### Task item
What appears from the first line of the records below through the line containing "You are a computer-use agent. The width" must be reproduced verbatim.

--- The records Enclosed Below ---

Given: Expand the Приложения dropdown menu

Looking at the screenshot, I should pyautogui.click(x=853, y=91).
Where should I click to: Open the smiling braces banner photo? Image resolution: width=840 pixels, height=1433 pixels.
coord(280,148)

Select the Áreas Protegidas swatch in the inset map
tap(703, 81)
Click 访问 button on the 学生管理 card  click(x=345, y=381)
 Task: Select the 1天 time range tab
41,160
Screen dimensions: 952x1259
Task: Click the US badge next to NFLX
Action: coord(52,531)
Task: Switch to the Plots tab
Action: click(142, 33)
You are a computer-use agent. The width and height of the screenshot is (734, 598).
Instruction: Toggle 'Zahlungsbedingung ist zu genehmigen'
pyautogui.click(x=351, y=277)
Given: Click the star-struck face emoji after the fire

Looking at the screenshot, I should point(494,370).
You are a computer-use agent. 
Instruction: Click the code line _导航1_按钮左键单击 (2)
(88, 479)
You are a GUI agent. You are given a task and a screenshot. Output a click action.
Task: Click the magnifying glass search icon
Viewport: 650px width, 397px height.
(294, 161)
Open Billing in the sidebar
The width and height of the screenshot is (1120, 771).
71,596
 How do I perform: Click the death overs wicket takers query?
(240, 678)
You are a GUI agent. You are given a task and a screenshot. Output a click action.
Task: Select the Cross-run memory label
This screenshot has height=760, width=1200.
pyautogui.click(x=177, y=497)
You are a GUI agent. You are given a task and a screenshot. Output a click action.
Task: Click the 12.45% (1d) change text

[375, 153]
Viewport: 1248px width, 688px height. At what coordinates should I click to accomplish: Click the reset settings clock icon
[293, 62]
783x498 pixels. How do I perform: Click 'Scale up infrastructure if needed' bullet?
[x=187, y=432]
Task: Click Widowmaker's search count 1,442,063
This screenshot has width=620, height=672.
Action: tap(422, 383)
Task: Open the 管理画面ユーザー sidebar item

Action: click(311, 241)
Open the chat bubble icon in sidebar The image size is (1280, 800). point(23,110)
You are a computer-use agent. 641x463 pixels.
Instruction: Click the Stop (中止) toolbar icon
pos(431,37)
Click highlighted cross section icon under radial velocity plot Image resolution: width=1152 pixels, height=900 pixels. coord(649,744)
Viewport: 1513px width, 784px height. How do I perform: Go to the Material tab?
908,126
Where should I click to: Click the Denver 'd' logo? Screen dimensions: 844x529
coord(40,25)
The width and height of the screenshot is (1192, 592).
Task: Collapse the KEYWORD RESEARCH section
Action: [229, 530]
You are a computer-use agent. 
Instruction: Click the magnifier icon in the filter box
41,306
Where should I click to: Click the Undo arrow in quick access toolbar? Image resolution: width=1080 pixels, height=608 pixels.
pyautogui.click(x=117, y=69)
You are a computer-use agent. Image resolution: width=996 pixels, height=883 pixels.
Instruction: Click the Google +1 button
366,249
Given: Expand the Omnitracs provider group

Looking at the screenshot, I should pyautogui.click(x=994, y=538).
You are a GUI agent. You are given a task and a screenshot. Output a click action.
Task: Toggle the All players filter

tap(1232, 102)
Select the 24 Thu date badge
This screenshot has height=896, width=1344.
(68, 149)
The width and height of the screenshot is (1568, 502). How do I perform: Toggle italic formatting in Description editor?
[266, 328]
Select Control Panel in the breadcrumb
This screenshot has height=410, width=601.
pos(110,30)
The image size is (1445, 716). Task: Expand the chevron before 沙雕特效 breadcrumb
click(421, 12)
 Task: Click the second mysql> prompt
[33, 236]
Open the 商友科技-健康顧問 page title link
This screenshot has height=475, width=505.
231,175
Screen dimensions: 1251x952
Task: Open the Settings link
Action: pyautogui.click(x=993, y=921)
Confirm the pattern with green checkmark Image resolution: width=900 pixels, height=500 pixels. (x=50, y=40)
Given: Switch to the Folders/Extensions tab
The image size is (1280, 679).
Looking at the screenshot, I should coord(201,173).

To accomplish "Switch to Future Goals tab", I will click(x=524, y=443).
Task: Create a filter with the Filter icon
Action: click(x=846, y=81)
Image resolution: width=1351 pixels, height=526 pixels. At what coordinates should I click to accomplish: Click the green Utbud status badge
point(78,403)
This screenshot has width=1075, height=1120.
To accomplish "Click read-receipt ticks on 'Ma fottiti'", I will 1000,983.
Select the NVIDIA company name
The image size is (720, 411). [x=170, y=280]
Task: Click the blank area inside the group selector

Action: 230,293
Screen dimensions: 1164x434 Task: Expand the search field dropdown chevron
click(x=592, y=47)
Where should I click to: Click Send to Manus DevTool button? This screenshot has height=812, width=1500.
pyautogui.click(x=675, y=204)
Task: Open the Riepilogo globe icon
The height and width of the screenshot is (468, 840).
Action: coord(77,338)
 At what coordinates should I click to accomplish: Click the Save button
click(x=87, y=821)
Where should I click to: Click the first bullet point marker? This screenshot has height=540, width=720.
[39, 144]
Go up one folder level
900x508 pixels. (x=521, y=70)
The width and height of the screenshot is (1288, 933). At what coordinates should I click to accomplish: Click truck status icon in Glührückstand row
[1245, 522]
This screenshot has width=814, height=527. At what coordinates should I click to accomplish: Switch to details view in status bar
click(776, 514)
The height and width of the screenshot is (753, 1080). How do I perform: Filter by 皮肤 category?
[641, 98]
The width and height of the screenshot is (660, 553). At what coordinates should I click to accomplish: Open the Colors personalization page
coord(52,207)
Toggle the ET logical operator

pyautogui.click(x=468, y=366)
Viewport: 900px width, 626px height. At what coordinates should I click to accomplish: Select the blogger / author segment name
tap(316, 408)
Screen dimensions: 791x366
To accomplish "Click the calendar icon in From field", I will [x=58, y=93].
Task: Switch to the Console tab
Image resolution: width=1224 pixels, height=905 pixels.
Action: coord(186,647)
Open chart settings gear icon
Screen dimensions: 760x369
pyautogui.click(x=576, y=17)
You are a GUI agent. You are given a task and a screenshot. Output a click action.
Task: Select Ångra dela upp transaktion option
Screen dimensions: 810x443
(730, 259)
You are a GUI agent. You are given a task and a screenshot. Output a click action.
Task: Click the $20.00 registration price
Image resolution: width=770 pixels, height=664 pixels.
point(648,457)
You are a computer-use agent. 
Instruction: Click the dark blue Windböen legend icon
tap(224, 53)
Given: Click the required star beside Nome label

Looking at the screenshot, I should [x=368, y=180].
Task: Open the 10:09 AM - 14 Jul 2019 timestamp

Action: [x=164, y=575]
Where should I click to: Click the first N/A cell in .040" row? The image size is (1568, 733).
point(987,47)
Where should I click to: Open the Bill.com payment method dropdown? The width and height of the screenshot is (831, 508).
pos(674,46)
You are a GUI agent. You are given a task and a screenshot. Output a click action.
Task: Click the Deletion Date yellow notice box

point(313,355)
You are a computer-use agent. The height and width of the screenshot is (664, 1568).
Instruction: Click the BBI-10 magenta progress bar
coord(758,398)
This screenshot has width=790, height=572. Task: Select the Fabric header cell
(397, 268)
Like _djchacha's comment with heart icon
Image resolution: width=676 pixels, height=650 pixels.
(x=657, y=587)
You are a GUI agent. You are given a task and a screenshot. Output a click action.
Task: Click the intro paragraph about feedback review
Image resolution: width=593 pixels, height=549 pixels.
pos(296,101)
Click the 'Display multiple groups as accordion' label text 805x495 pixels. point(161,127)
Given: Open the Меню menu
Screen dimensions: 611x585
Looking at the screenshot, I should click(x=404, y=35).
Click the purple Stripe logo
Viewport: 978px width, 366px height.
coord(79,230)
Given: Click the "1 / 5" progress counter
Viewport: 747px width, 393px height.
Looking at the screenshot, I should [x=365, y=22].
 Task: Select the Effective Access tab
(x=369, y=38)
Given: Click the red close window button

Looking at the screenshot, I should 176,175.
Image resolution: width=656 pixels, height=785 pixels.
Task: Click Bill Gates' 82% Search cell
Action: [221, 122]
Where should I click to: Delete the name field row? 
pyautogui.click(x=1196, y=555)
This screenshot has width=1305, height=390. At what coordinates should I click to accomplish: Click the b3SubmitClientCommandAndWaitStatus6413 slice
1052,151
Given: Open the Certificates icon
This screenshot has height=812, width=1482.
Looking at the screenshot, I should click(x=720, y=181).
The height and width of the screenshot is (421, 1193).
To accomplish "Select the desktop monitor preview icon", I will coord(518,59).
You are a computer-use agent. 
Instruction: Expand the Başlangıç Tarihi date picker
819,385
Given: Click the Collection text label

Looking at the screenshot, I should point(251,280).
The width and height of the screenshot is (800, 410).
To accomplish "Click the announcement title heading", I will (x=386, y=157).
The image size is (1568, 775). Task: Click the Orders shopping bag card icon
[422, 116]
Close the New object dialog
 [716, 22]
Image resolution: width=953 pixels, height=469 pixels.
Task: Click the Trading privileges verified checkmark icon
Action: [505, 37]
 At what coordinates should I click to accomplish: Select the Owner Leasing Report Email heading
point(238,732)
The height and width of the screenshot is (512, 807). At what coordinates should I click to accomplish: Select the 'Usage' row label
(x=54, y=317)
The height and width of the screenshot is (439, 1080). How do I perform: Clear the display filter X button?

--- End of Enclosed The records ---

### Answer section
Given: Expand the Приложения dropdown menu

Looking at the screenshot, I should pyautogui.click(x=853, y=91).
Where should I click to: Open the smiling braces banner photo? Image resolution: width=840 pixels, height=1433 pixels.
coord(280,148)

Select the Áreas Protegidas swatch in the inset map
tap(703, 81)
Click 访问 button on the 学生管理 card  click(x=345, y=381)
 Task: Select the 1天 time range tab
41,160
Screen dimensions: 952x1259
Task: Click the US badge next to NFLX
Action: coord(52,531)
Task: Switch to the Plots tab
Action: click(142, 33)
You are a computer-use agent. The width and height of the screenshot is (734, 598).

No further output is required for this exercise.